Dataset entries

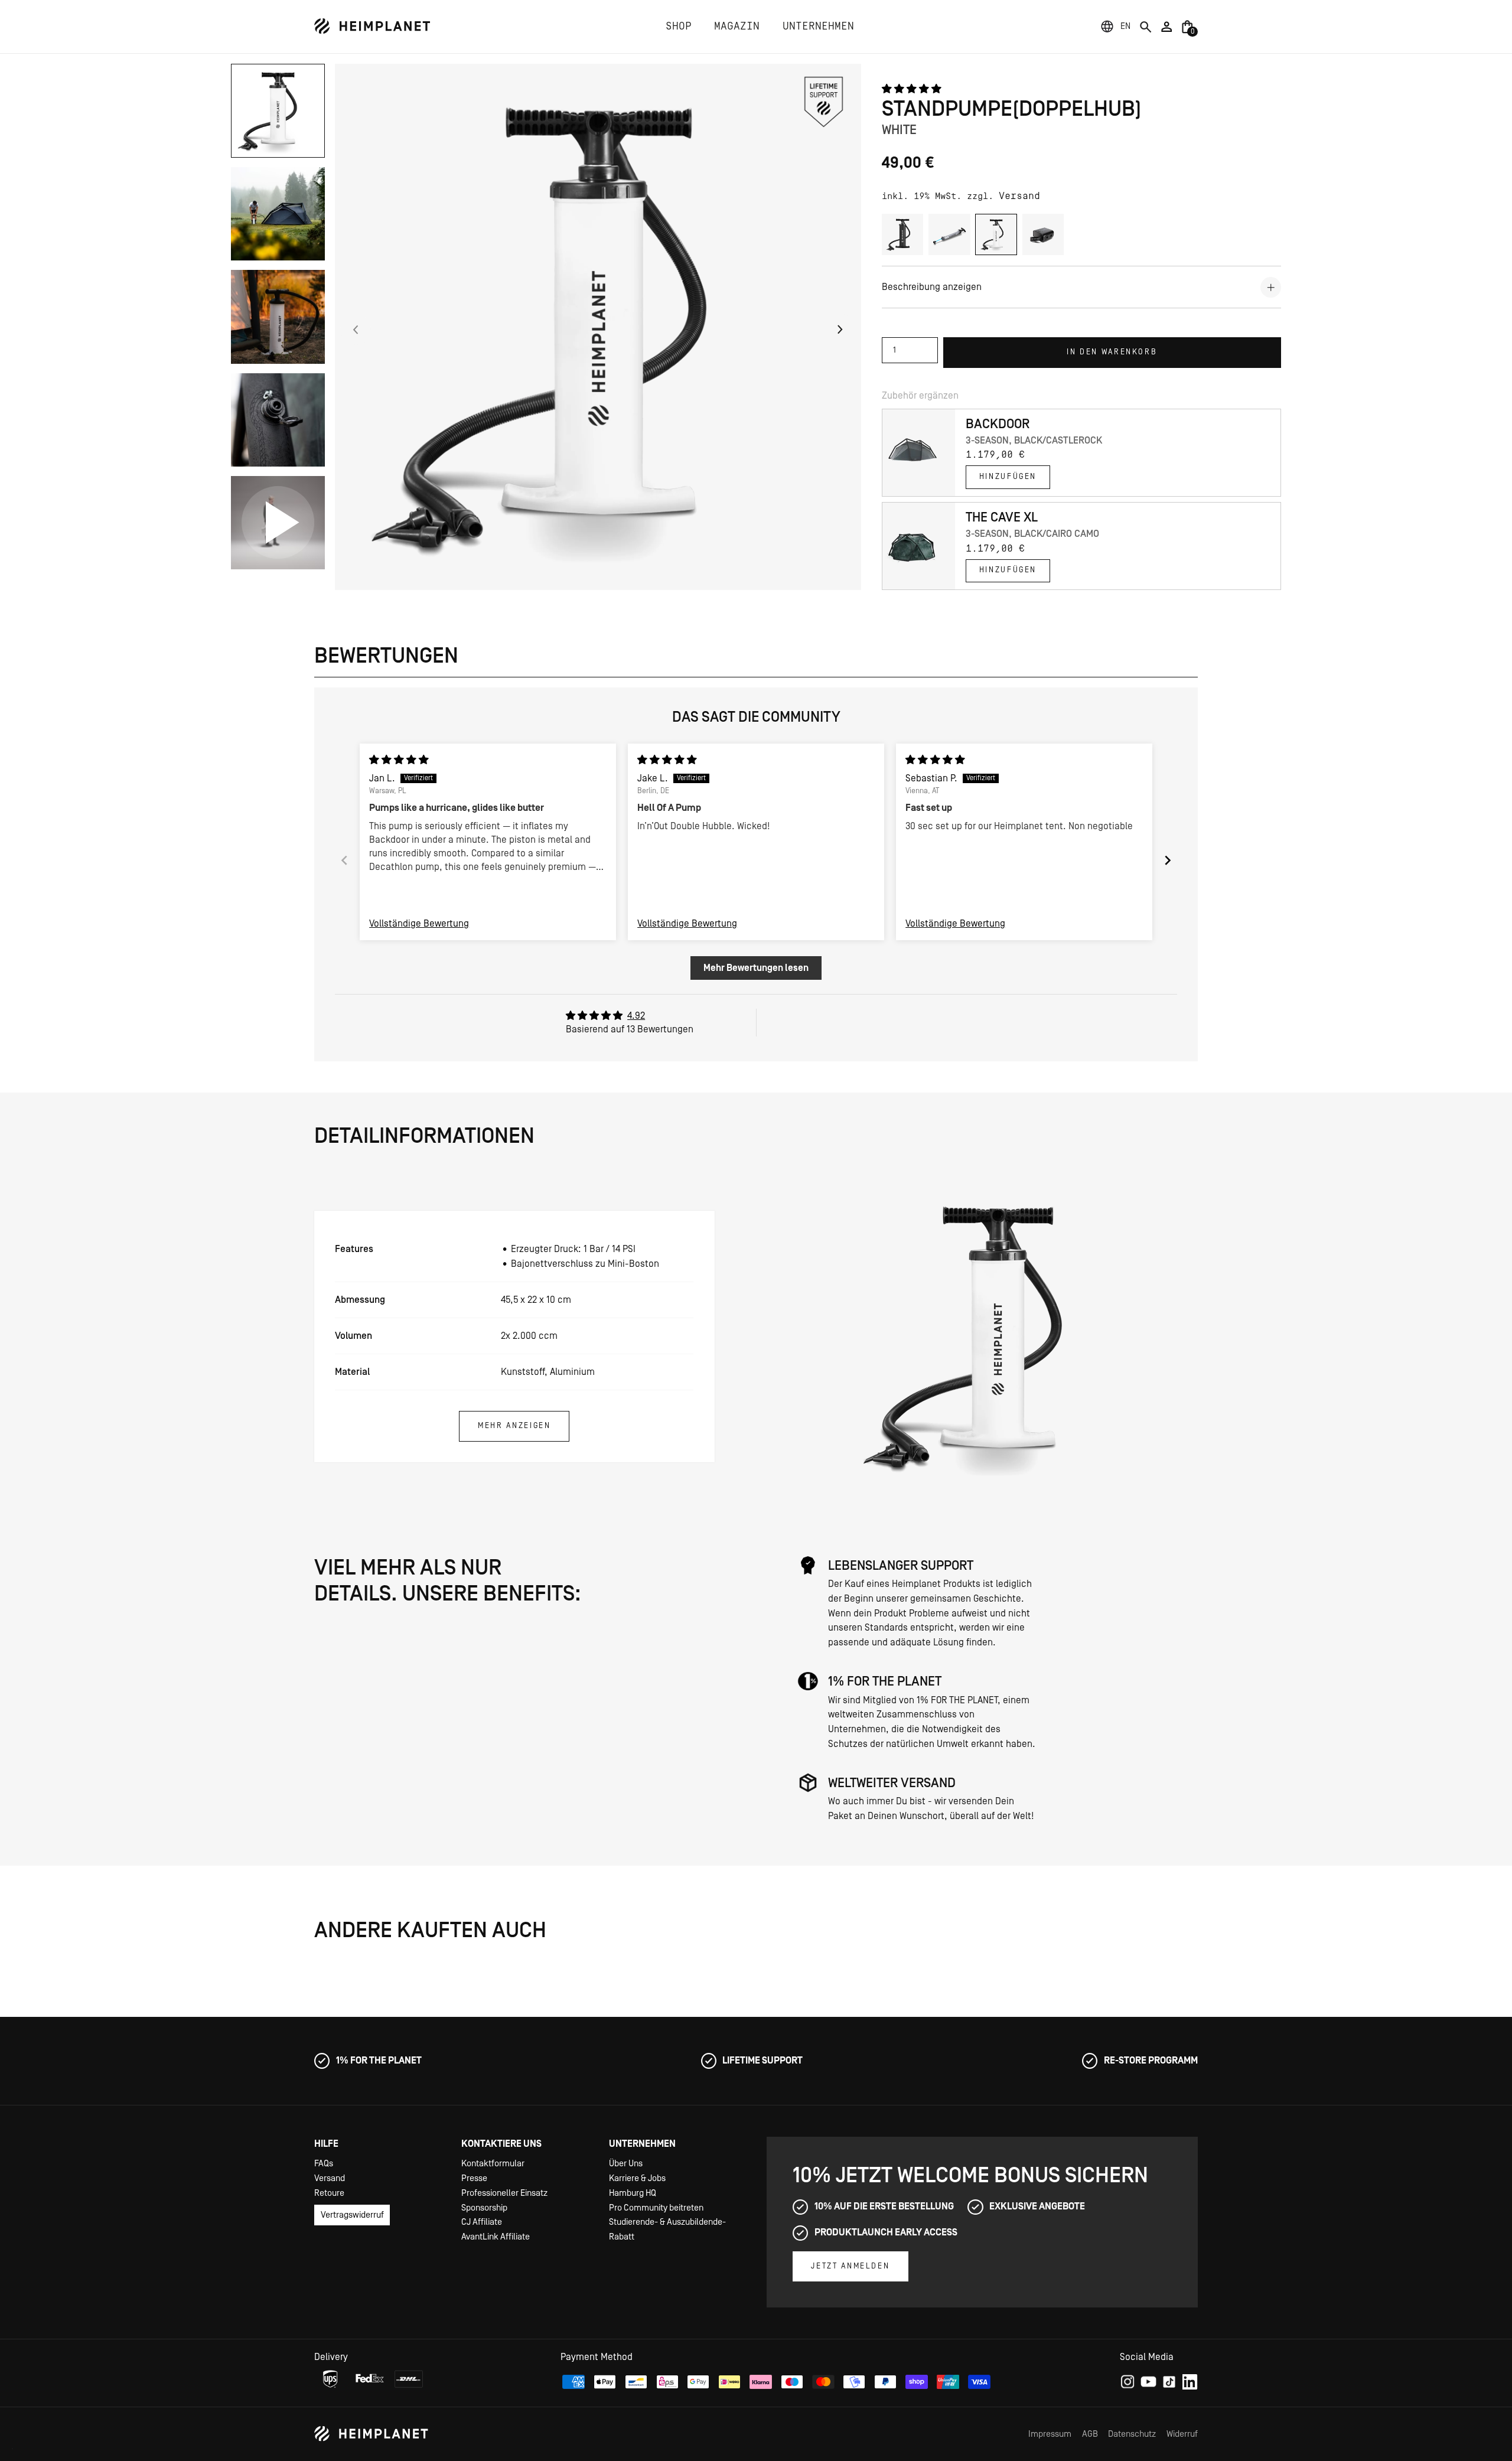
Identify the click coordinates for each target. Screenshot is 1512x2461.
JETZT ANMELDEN (756, 1299)
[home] (372, 26)
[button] (1125, 26)
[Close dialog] (918, 1085)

Problem
With the pictures removed, write the listing out word for word.

Answer to the exercise
Identify the click coordinates for each target. Screenshot is 1512x2461.
JETZT ANMELDEN (756, 1299)
[home] (372, 26)
[button] (1125, 26)
[Close dialog] (918, 1085)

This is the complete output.